DELİLLERİN DEĞERLENDİRİLMESİ VE GEREKÇE:
Dava, davacı şirketin davalı şirketten satın aldığı ürünün ayıplı olduğu iddiasına dayalı bedel iadesi talebine ilişkindir.Mahkememizce çözülmesi gereken uyuşmazlık davacı şirketin çalışanlarının kullanılması amacıyla satın almış olduğu — ayıplı olup olmadığı, süresi içerisinde ayıp ihbarı yapılıp yapılmadığı, davacının taleplerinin zamanaşımına uğrayıp uğramadığı,— ayıplı olması halinde davalının sorumluluğunun miktarı noktalarında toplanmaktadır.Tüm dosya kapsamı birlikte değerlendirildiğinde; Davaya konu —–hakkında alınan — raporu içeriğinden—- imalat hatasının gözle görülmediği, kullanıma bağlı olarak ortaya çıkabileceği, yay eksikliğine ilişkin imalat hatasının gizli ayıp olduğunun anlaşıldığı, ayıp ihbarının şekline ilişkin düzenleme bulunmadığı, davalı tarafça — tarihli kontrol formundan ayıbın süresi içerisinde yapıldığının görüldüğü,Davaya konu —faturası incelendiğinde davacı şirket adına alındığı, davacı tarafça şirketin ticari maksat dışında —aldığının ispatlanamadığı, davacı şirketin tacir olduğundan basiretli bir tacir gibi davranma yükümlüğünün bulunulduğu, tüketici hakem heyetine başvurunun zamanaşımı süresine kesmeyeceği, davalı vekilinin zamanaşımı definde bulunması nazara alındığında,TBK 154/2 maddesinin “Alacaklı, dava veya def’i yoluyla mahkemeye veya hakeme başvurmuşsa, icra takibinde bulunmuşsa ya da —- başvurmuşsa” şeklinde zamanaşımının kesileceğinin düzenlediği, —başvuru tarihi — ile son tutanağın imzalandığı tarih —tarihi arasında zamanaşımının duracağı, — tarihinde satın alındığı, ayıplı malda satılanın alıcıya devrinden başlayarak — yıl geçmekle zamanaşımına uğrayacağı, davacının ödeme yaptığı tarih —-tarihinde malın teslim edildiğinin kabulünden itibaren— tarihleri arasındaki durma süresi gözetilerek davanın — tarihinde açıldığı görülmekle davacının taleplerinin zamanaşımına uğradığı anlaşılmakla davanın reddine dair aşağıdaki şekilde hüküm tesis edilmiştir.

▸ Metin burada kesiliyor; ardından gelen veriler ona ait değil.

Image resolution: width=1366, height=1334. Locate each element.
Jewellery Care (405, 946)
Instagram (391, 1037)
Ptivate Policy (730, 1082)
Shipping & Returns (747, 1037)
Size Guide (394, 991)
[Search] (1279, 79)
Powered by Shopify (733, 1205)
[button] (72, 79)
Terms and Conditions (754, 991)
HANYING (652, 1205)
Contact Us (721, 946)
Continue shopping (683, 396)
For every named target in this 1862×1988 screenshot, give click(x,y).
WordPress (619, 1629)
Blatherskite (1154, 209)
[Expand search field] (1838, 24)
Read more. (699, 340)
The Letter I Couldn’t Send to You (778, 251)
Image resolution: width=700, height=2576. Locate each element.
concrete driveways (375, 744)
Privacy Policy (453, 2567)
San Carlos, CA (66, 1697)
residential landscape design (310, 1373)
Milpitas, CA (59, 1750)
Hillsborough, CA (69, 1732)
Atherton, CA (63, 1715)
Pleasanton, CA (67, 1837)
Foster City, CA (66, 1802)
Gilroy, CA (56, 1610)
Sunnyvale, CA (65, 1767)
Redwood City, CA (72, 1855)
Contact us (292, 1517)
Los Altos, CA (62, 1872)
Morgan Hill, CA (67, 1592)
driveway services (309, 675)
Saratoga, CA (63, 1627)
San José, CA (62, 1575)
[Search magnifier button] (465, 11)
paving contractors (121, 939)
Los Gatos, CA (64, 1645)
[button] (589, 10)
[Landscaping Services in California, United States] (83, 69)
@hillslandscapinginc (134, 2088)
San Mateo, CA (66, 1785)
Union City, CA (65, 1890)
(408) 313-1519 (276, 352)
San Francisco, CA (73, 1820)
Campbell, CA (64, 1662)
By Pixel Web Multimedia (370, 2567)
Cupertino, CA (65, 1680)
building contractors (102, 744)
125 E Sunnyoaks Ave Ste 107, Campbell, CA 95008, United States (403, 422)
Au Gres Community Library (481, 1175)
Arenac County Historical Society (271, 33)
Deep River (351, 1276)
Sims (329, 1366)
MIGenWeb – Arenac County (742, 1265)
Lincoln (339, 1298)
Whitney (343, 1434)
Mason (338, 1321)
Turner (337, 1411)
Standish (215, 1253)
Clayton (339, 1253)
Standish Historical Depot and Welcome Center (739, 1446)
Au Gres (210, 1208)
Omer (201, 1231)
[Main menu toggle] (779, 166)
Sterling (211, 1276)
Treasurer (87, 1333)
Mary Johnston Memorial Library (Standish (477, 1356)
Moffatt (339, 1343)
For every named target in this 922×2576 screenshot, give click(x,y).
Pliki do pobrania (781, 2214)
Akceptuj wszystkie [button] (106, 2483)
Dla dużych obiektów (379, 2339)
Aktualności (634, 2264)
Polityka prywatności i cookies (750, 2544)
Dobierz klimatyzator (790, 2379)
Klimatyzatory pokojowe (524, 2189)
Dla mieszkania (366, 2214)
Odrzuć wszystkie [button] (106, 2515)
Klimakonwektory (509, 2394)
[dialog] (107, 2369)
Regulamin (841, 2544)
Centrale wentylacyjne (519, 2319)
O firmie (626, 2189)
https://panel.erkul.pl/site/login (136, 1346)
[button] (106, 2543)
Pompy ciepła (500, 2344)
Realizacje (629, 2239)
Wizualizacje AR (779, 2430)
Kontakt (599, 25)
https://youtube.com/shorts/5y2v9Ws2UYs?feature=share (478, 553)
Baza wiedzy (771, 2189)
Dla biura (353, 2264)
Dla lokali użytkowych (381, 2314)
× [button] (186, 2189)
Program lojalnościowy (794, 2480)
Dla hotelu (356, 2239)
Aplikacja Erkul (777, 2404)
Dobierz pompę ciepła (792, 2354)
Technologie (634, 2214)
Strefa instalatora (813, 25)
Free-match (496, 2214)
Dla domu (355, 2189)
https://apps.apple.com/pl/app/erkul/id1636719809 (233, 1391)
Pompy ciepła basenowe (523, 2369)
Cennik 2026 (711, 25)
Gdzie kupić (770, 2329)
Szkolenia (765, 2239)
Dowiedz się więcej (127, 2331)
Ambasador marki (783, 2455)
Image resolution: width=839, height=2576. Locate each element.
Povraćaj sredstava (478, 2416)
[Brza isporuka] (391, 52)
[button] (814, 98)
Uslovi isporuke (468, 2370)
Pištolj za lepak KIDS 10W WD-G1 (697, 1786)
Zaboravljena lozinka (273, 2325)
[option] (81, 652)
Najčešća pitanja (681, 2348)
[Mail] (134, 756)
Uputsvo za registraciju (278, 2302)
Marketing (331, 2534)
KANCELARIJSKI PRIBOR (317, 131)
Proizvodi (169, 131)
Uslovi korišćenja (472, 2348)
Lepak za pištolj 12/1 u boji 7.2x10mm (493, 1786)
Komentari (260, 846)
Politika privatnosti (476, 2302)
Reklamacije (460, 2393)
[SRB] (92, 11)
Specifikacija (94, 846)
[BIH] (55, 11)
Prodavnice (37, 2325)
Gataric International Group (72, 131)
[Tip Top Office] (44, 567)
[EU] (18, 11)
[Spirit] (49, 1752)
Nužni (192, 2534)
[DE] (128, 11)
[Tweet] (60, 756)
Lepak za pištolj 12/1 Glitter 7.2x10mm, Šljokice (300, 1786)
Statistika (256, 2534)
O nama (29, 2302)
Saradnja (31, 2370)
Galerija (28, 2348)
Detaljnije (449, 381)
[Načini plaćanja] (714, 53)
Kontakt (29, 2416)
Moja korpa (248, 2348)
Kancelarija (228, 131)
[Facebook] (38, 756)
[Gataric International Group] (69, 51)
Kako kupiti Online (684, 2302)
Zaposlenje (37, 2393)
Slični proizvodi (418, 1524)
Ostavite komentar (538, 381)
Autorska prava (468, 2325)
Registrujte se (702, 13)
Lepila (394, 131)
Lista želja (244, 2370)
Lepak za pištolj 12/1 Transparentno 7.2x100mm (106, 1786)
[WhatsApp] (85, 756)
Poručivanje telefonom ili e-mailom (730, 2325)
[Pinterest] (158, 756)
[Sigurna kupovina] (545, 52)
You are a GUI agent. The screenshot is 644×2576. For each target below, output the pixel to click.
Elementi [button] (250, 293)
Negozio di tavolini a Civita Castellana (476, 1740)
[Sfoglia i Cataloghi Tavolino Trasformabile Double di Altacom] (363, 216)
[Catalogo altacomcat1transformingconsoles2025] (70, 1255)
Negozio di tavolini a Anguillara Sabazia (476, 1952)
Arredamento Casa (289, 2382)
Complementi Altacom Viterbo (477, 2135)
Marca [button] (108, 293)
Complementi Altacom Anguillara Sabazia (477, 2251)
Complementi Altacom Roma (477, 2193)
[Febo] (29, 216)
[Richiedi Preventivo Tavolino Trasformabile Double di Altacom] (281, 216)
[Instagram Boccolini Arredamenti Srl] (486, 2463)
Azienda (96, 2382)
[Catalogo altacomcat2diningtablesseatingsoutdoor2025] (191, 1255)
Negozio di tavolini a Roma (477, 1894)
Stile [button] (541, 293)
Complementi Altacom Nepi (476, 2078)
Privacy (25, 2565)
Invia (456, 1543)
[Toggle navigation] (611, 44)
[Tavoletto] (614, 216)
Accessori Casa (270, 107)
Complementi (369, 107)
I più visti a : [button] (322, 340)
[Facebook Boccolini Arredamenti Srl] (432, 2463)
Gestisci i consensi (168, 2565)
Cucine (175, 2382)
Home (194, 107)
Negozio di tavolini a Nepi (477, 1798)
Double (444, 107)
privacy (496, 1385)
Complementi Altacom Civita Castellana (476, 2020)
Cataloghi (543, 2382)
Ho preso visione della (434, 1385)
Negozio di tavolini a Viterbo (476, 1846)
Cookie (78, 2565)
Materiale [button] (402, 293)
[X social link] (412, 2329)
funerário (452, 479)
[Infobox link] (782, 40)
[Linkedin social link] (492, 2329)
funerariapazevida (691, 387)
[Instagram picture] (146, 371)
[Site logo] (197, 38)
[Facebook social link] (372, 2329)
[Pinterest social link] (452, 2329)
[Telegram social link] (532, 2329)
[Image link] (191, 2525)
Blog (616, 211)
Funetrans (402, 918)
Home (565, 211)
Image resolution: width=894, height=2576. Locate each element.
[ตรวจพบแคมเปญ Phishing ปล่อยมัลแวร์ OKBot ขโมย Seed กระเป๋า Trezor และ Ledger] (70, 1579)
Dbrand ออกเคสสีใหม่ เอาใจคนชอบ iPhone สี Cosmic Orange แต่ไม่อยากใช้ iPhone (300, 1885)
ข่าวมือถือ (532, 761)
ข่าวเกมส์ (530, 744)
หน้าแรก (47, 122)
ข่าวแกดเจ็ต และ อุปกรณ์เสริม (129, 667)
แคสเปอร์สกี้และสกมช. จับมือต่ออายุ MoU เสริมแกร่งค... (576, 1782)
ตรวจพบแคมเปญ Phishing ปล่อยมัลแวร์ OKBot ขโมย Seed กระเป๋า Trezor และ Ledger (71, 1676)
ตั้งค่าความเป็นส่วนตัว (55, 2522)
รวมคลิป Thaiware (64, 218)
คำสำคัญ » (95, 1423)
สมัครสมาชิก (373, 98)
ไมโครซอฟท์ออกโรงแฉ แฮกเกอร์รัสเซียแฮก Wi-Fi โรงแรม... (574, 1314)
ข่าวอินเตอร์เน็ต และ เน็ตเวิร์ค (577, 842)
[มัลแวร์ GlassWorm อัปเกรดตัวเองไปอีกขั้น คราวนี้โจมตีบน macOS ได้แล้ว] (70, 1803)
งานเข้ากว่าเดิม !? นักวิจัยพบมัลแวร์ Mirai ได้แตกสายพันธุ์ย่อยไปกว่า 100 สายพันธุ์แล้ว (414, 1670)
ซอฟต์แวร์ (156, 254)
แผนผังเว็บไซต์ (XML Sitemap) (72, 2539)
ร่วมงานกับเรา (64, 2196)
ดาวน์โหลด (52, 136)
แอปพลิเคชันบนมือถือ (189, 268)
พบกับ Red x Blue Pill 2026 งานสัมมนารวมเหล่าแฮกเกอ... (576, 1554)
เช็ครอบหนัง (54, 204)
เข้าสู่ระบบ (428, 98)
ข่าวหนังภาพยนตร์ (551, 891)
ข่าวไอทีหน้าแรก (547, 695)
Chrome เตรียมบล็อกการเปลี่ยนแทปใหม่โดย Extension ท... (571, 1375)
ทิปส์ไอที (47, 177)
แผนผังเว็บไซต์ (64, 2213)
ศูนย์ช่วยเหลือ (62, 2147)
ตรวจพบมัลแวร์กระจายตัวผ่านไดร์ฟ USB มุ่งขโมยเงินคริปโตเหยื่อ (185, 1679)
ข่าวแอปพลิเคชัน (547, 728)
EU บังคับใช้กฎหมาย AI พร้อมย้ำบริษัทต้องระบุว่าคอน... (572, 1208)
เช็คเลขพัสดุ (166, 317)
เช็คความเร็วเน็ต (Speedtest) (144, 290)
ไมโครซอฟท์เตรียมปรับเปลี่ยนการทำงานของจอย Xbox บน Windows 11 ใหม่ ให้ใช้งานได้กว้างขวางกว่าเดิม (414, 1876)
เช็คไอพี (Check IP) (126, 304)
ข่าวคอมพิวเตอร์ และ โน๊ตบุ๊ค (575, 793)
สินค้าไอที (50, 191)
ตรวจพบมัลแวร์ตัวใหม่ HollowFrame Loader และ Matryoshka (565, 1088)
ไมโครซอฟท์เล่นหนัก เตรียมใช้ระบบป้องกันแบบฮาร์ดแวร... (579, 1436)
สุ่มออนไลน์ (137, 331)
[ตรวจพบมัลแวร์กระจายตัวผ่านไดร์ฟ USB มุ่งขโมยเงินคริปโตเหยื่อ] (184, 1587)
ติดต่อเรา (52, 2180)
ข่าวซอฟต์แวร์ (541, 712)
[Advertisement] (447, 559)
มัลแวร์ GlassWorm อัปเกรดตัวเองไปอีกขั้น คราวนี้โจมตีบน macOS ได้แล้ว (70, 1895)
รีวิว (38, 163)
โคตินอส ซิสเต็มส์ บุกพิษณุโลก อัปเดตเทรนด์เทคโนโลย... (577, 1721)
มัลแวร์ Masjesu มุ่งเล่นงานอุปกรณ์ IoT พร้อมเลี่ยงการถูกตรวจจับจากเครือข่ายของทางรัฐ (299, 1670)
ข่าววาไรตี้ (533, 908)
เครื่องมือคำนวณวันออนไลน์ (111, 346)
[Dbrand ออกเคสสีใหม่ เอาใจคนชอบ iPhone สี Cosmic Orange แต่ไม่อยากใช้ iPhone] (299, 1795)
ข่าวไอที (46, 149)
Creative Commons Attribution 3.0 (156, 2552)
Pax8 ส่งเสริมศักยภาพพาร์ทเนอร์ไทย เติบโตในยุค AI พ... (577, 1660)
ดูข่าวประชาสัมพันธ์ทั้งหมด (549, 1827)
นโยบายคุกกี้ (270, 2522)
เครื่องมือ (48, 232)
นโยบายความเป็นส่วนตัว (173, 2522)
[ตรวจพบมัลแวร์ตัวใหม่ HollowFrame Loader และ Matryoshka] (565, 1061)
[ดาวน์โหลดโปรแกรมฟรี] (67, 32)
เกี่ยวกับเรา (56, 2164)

Hüküm; Ayrıntısı ve yasal gerekçesi yukarıda açıklandığı üzere;
1-Mahkememize açılan davanın REDDİNE,
2-Alınması gerekli —harçtan peşin yatırılan — harcın düşümü ile geri kalan— harcın davacı taraftan tahsili ile hazineye İRAD KAYDINA ,
3-Yargılama giderlerinin davacı üzerinde BIRAKILMASINA ,
4-Davacı tarafça peşin yatırılmış olan gider avansından artan kısmın, karar kesinleştiğinde ve talep halinde davacıya İADESİNE,
5-Davalı kendisini bir vekil ile temsil ettirdiğinden karar tarihinde yürürlükte bulunan A.A.Ü.T uyarınca —avukatlık ücretinin davacıdan alınarak davalıya VERİLMESİNE,
6-Arabuluculuk ücreti olan —davacı taraftan tahsili ile hazineye İRAT KAYDINADair;6100 Sayılı HMK’nın 341/2. Maddesi uyarınca kesin olarak verilen karar Davalı vekilinin yüzüne karşı Davacı vekilinin yokluğunda verilen karar açıkça okunup usulen anlatıldı.